_The problem_:
Take the line with "576x703 pixels. How" and the rest of the lines after it, to the end of the entries, and restate them exactly.

*-*-*

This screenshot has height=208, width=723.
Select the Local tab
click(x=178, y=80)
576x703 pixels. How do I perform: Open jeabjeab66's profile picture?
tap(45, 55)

*-*-*

_Problem solution_:
576x703 pixels. How do I perform: Open jeabjeab66's profile picture?
tap(45, 55)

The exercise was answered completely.